ADAMTS-7 forms a positive feedback loop with TNF-α in the pathogenesis of osteoarthritis

Objective To examine the expression of ADAMTS-7 during the progression of osteoarthritis (OA), defining its role in the pathogenesis of OA, and elucidating the molecular events involved. Methods ADAMTS-7 expression in cartilage of a rat OA model was assayed using immunohistochemistry. Cartilage-specific ADAMTS-7 transgenic mice and ADAMTS-7 small interfering (si) RNA knockdown mice were generated and used to analyse OA progression in both spontaneous and surgically induced OA models. Cartilage degradation and OA was evaluated using Safranin-O staining, immunohistochemistry, ELISA and western blotting. In addition, mRNA expression of tumour necrosis factor (TNF)-alpha and metalloproteinases known to be involved in cartilage degeneration in OA was analysed. Furthermore, the transactivation of ADAMTS-7 by TNF-alpha and its downstream NF-kappa B signalling was measured using reporter gene assay. Results ADAMTS-7 expression was elevated during disease progression in the surgically induced rat OA model. Targeted overexpression of ADAMTS-7 in chondrocytes led to chondrodysplasia characterised by short-limbed dwarfism and a delay in endochondral ossification in 'young mice' and a spontaneous OA-like phenotype in 'aged' mice.

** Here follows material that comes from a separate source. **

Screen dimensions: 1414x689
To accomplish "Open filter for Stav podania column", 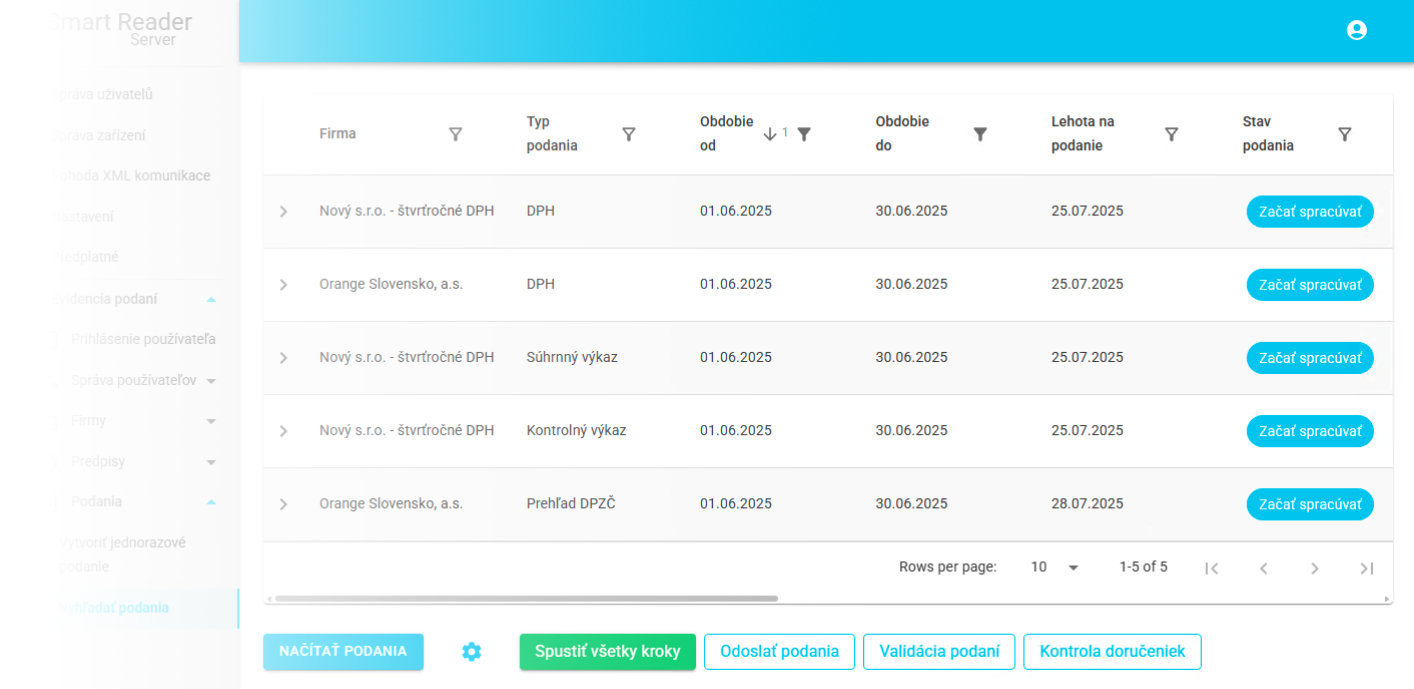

In addition, overexpression of ADAMTS-7 led to exaggerated breakdown of cartilage and accelerated OA progression, while knockdown of ADAMTS-7 attenuated degradation of cartilage matrix and protected against OA development, in surgically induced OA models. ADAMTS-7 upregulated TNF-alpha and metalloproteinases associated with OA; in addition, TNF-alpha induced ADAMTS-7 through NF-kappa B signalling. Conclusions ADAMTS-7 and TNF-alpha form a positive feedback loop in the regulation of cartilage degradation and OA progression, making them potential molecular targets for prevention and treatment of joint degenerative diseases, including OA.